Case study:
The school administration planned to renovate the common room and asked Rohan to calculate its dimensions so that the new furniture could be arranged properly. The common room is cuboidal in shape.

After collecting the necessary data, Rohan found that :

The volume of the common room is 144 cubic units.

The total surface area of the common room is 192 sq. units.

The height of the room is 3 units.

Based on the above information answer the following:

(a) Form equations for volume and total surface area assuming x and y as the length and breadth.

(b) Solve the equations for finding the dimensions of the common room.

(c) While construction is going on, what length of the biggest iron rod can be put in the room?

Given,

Volume of the common room = 144 cubic units.

Total surface area of common room = 192 sq. units

Height of the room = 3 units.

(a) Let, length = x units and breadth = y units.

Volume of cuboid = l × b × h

144 = x × y × 3

3xy = 144

xy = $\dfrac{144}{3}$

xy = 48 ………(1)

By formula,

Total surface area of cuboid = 2(lb + bh + hl)

192 = 2(x × y + y × 3 + 3 × x)

192 = 2(xy + 3y + 3x)

xy + 3y + 3x = $\dfrac{192}{2}$

xy + 3y + 3x = 96……..(2)

Hence, equation for volume : 3xy = 144 and for TSA = 2(xy + 3y + 3x) = 192.
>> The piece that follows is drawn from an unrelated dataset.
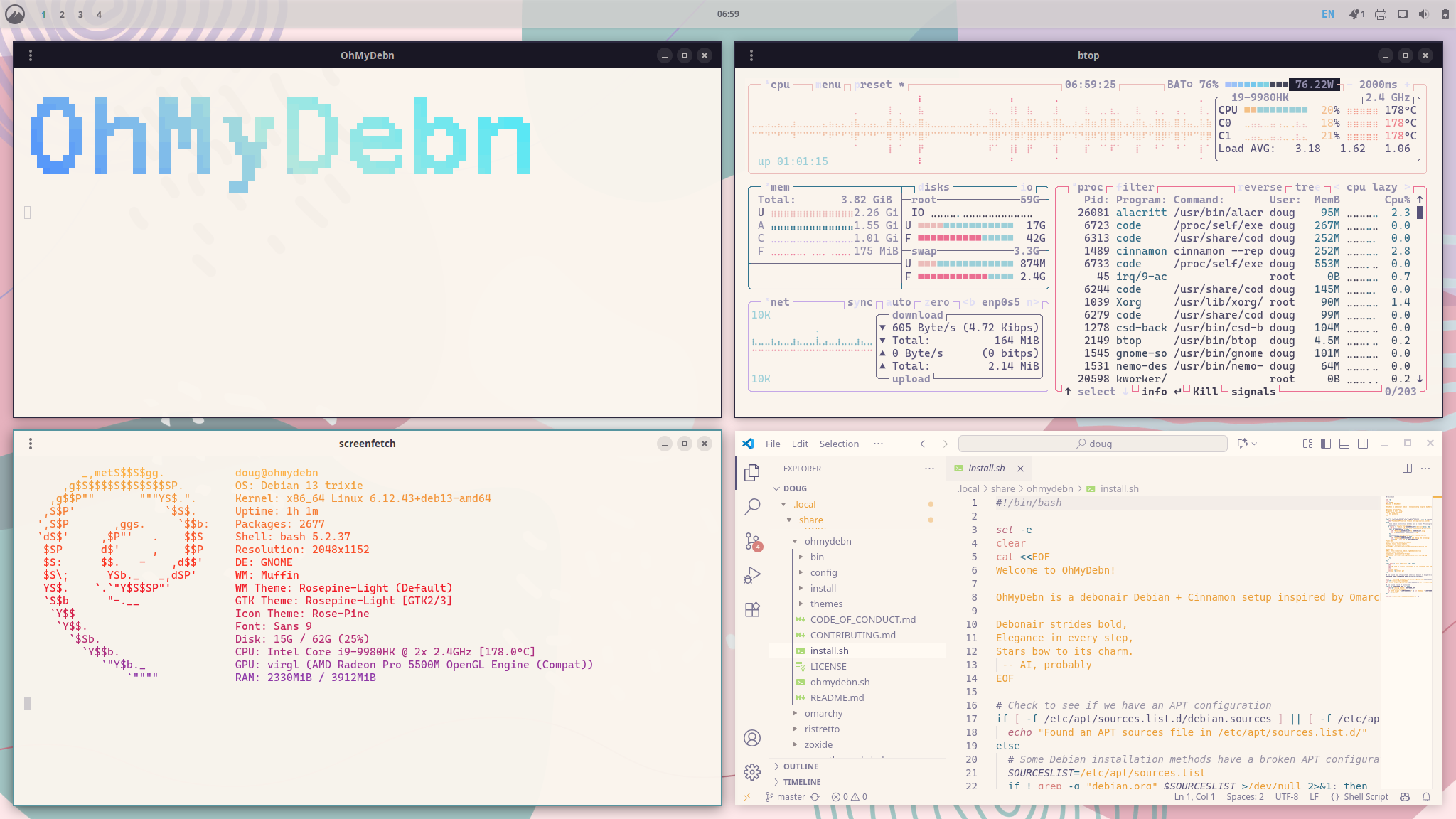This screenshot has width=1456, height=819.
Task: Open the Split Editor icon near the editor tabs
Action: pyautogui.click(x=1406, y=469)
(b) Substituting the value of equation (1) in equation (2), we get :

48 + 3y + 3x = 96

3x + 3y = 96 - 48

3x + 3y = 48

3(x + y) = 48

x + y = $\dfrac{48}{3}$

x + y = 16

x = 16 - y ………(3)

Substituting the value of x from equation (3) in equation (1) :

(16 - y) × y = 48

16y - y² = 48

y² - 16y + 48 = 0

y² - 12y - 4y + 48 =0

y(y - 12) - 4(y - 12) = 0

(y - 12) (y - 4) = 0

y = 12 or y = 4

If y = 12, then

x = 16 - y = 16 - 12 = 4.

If y = 4, then

x = 16 - y = 16 - 4 = 12.

Since length is longer than breadth,

∴ x = 12 and y = 4

Hence, x = 12 and y = 4.

(c) Length of the biggest rod that can be put in a room = Diagonal of room

Diagonal of room (cuboid) = $\sqrt{l^2 + b^2 + h^2}$

$\Rightarrow d = \sqrt{12^2 + 4^2 + 3^2} \\[1em] \Rightarrow d = \sqrt{144 + 16 + 9} \\[1em] \Rightarrow d = \sqrt{169} \\[1em] \Rightarrow d = 13 \text{ units}.$

Hence, length of the biggest iron rod can be put in the room = 13 units.